### GIVEN EXERCISE
Please edit the entries starting at the line containing "Choose the gray" and ending at the line containing "pos(206,119)", changing "swatch" to "color sample" and keeping everything else the same. Give back only those lines.

### DATASET ROWS
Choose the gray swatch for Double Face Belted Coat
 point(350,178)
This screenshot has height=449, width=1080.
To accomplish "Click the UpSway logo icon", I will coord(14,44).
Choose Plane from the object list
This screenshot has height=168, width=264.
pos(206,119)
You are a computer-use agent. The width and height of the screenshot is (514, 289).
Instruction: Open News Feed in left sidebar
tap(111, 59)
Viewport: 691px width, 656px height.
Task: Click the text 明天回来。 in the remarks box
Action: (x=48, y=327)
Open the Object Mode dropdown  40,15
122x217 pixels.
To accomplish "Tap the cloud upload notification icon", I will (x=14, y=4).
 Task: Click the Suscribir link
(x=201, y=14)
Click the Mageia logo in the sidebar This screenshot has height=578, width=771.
--
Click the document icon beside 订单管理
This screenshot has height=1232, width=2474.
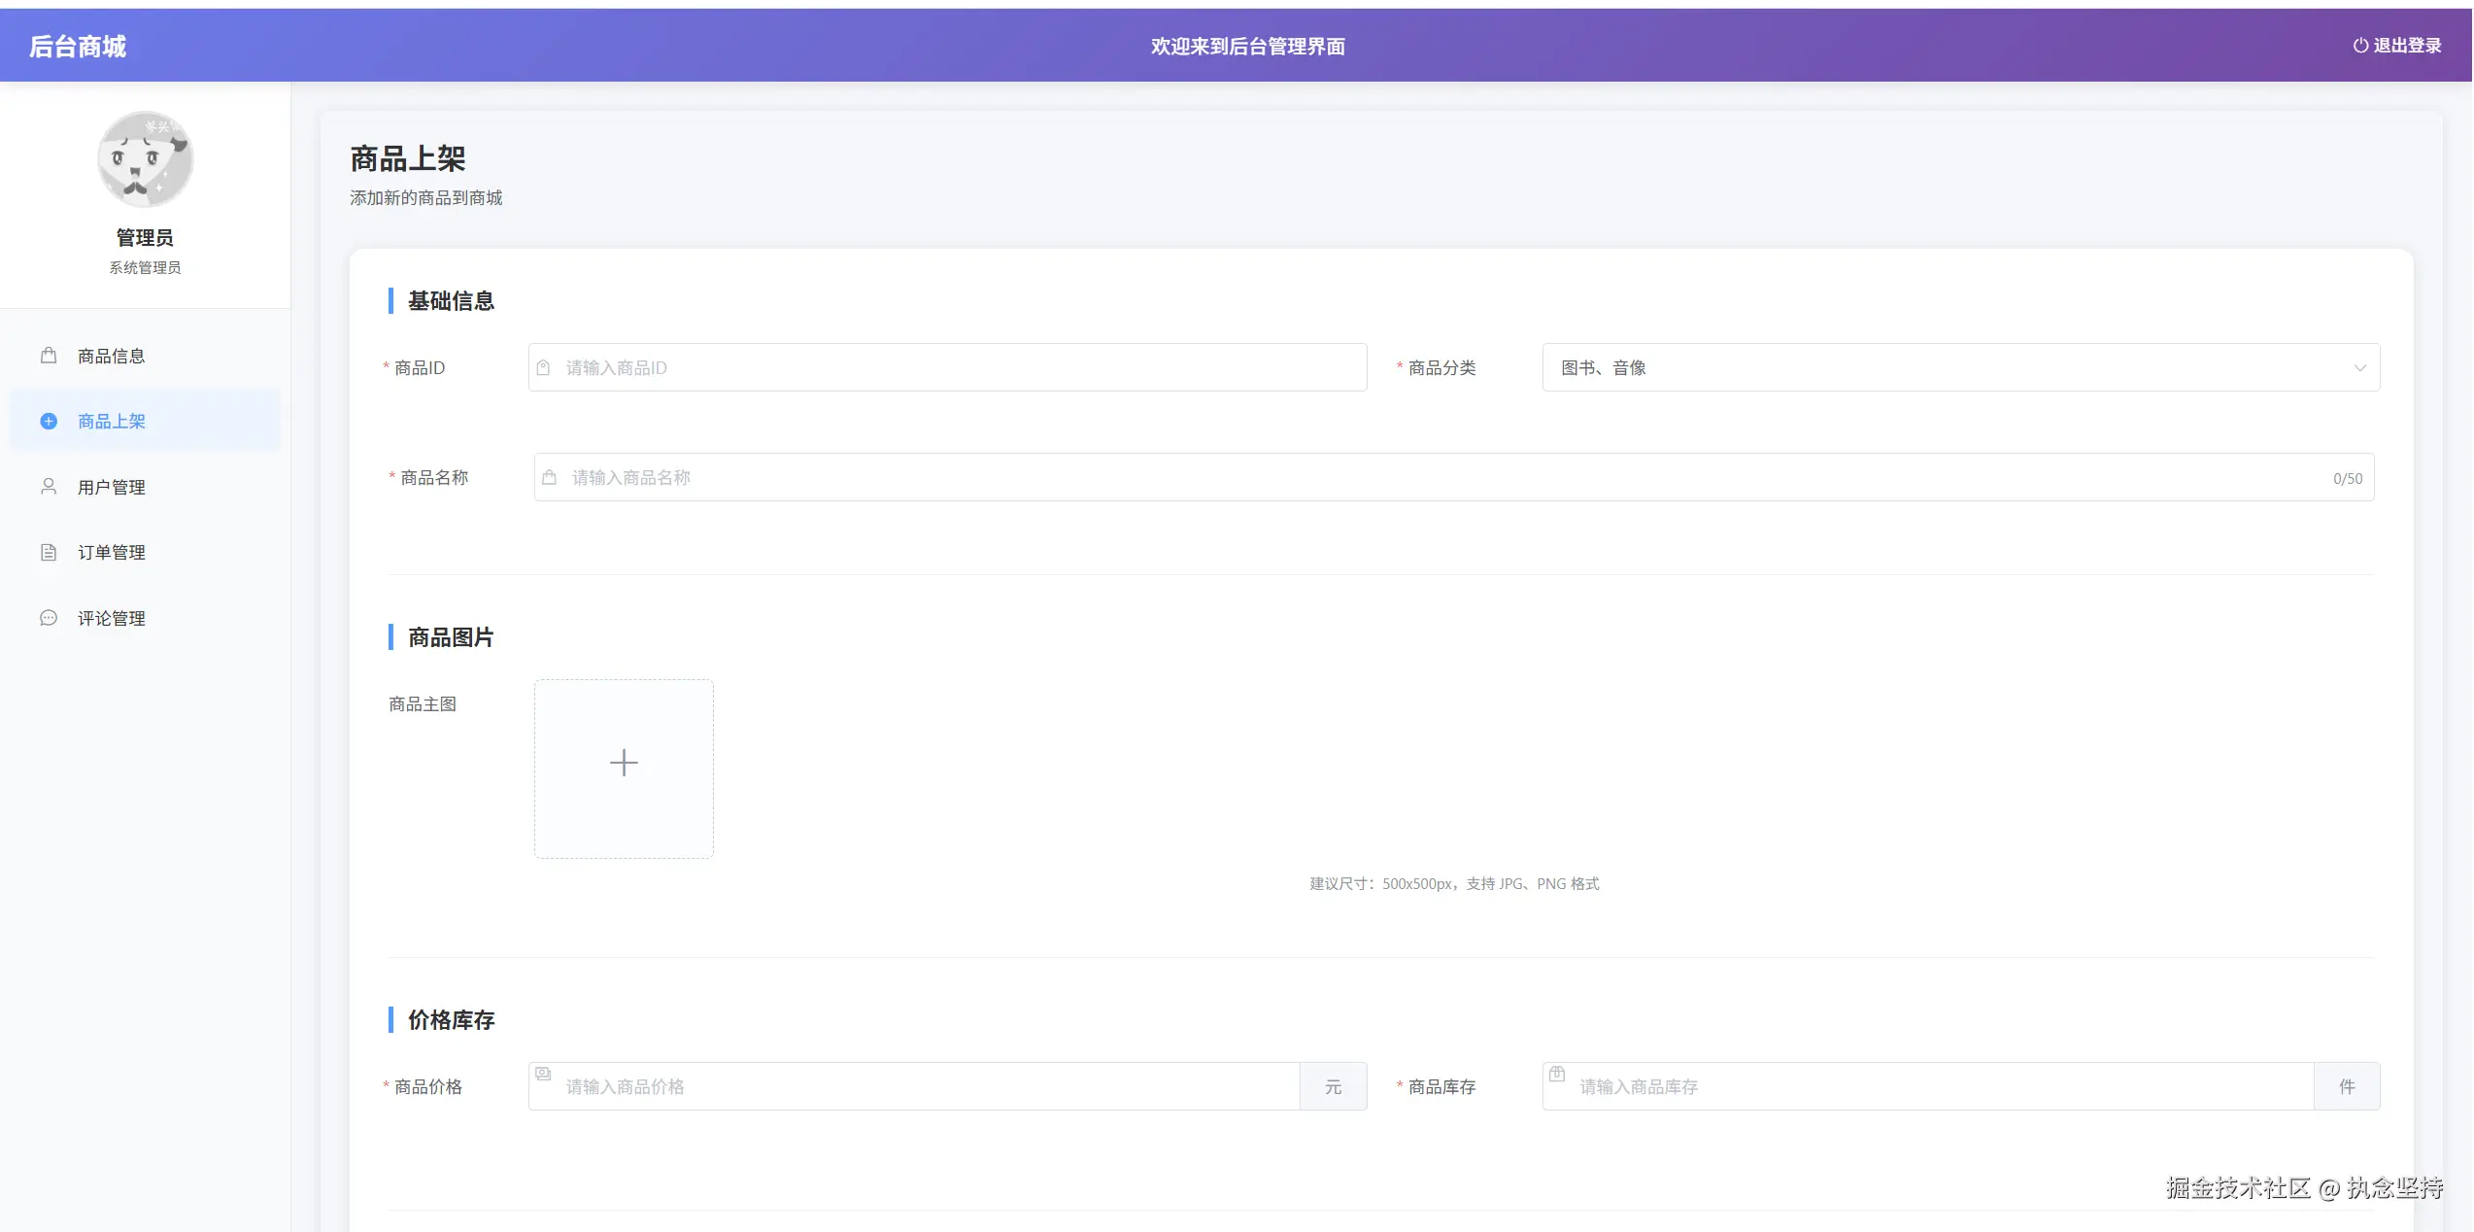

### SOLUTION FOR THIS EXERCISE
Choose the gray color sample for Double Face Belted Coat
 point(350,178)
This screenshot has height=449, width=1080.
To accomplish "Click the UpSway logo icon", I will coord(14,44).
Choose Plane from the object list
This screenshot has height=168, width=264.
pos(206,119)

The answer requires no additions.